In September 1995, the United Nations brought together almost 50,000 men and women in Beijing for its Fourth World Conference on Women. It was a major turning point for the global women’s movement and the occasion of then First Lady Hillary Clinton’s now-universal declaration that “women’s rights are human rights.” Now, almost twenty years later, UN Women launched “Beijing+20,” the campaign to celebrate the upcoming anniversary of the Conference, with an evening of rousing performances and inspiring speeches at Harlem’s historic Apollo Theatre.
The Beijing Declaration and Platform for Action, adopted by 189 countries, remains to this day the most effective and comprehensive policy framework for achieving gender equality. While noting the immense amount of progress that has been made, yesterday’s event was all about the work that still needs to be done. This point was brought home, tragically, by the recent assassination of Libyan activist Salwa Bugaighis – a woman killed because she dared to speak up. Bugaighis was honored by the audience with a moment of silence at the start of the evening.
The tone of the event, however, was not one of defiance, but of action and unbridled optimism. “Let’s get to work!” was the message that echoed through each and every speech and performance. Phumzile Mlambo-Ngcuka, Executive Director of UN Women, proudly announced that she was giving gender inequality “an expiry date,” with the UN committing to achieving full equality by 2030.
The most notable absence yesterday was Clinton herself, although her historic words were channeled or repeated by nearly every person who took the stage. Many of them noted the many arenas in which women’s rights around the world are still being trampled today – sexual and domestic violence, economic inequality, education, FGM, early marriage – and reaffirmed their commitment to putting an end to all of these.

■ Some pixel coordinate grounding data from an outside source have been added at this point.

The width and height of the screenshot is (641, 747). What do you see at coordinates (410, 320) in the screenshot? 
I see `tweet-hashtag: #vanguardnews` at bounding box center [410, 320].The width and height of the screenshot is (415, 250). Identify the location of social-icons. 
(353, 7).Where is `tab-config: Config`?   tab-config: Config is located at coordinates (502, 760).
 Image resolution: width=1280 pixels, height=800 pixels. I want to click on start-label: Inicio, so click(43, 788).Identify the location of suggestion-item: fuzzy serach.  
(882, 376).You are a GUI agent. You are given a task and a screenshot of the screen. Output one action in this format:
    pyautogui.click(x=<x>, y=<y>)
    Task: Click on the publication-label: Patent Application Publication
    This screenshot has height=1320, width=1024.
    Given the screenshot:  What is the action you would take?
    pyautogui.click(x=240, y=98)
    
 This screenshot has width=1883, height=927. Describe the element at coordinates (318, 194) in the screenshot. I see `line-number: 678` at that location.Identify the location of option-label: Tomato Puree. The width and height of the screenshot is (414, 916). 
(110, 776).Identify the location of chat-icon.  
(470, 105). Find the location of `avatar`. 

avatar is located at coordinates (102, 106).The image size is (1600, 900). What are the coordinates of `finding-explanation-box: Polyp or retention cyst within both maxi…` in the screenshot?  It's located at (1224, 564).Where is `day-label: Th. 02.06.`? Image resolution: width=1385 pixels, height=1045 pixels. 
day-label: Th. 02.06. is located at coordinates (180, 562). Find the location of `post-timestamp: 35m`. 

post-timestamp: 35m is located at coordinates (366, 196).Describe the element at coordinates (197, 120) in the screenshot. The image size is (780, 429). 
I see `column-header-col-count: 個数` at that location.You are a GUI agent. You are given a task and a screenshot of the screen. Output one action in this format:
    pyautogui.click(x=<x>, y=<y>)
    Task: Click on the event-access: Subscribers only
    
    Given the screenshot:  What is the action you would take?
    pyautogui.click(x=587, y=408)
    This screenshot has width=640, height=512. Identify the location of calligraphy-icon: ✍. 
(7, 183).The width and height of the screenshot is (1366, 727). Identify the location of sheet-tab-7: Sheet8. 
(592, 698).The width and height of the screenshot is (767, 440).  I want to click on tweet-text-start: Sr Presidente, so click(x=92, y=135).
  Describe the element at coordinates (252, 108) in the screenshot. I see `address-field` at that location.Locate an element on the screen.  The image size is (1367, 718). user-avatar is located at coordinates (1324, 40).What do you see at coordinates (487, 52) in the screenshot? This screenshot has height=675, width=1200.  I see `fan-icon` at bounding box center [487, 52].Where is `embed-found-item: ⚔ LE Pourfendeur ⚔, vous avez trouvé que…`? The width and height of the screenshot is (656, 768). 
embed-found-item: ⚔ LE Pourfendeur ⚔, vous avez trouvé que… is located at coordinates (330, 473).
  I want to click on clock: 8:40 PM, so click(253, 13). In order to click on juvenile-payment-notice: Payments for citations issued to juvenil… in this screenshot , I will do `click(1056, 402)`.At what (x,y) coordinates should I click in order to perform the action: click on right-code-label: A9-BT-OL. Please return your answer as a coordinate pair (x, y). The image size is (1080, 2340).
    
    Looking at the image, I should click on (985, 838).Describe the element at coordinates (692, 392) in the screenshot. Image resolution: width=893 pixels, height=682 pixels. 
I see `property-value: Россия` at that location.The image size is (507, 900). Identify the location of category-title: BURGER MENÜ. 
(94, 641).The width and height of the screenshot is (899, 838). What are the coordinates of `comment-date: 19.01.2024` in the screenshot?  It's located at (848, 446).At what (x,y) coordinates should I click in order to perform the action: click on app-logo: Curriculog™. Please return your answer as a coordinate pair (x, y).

“What we want to do with this campaign is bring the message of gender equality back to the people, where it belongs,” said Lakshmi Puri, Deputy Executive Director of UN Women. “We want to launch this campaign with all the energy and mobilization that was evident in Beijing twenty years ago. That’s why we chose our slogan: Picture it! We want to ask people to envision a world were all women are empowered.”
Gloria Steinem, yesterday’s most notable presence, made a resounding appeal for equality: “The human race is a bird with two wings – if one wing is broken, no one can fly.”
Brooklyn-based performance group Girl Be Heard and poet and activist Carlos Andrés Gómez added luster to this message, denouncing violence and discrimination against women through powerful performance poetry.
“I think the future is bright!” Janel Scarborough, an audience member, asserted. “With social media, the world has become so much smaller…if we are tweeting and texting about this, millions of people can get the message. For so long, the gender gap seemed too vast, but now I really feel like we can get this done.”
It is a feeling that seemed to be shared by yesterday’s attendees. “Beijing+20” is a call to action, and one that needs to be heard around the world, to achieve its ultimate goal of ending gender inequality.
“This is not Mission Impossible; it is the mission of our time,” Mlambo-Ngcuka said, closing out the night.
“By 2030, we’ll be chilling. My grandchildren will say: ‘I hear that people used to treat girls badly – is that true?’ Because we can picture it, we can do it.”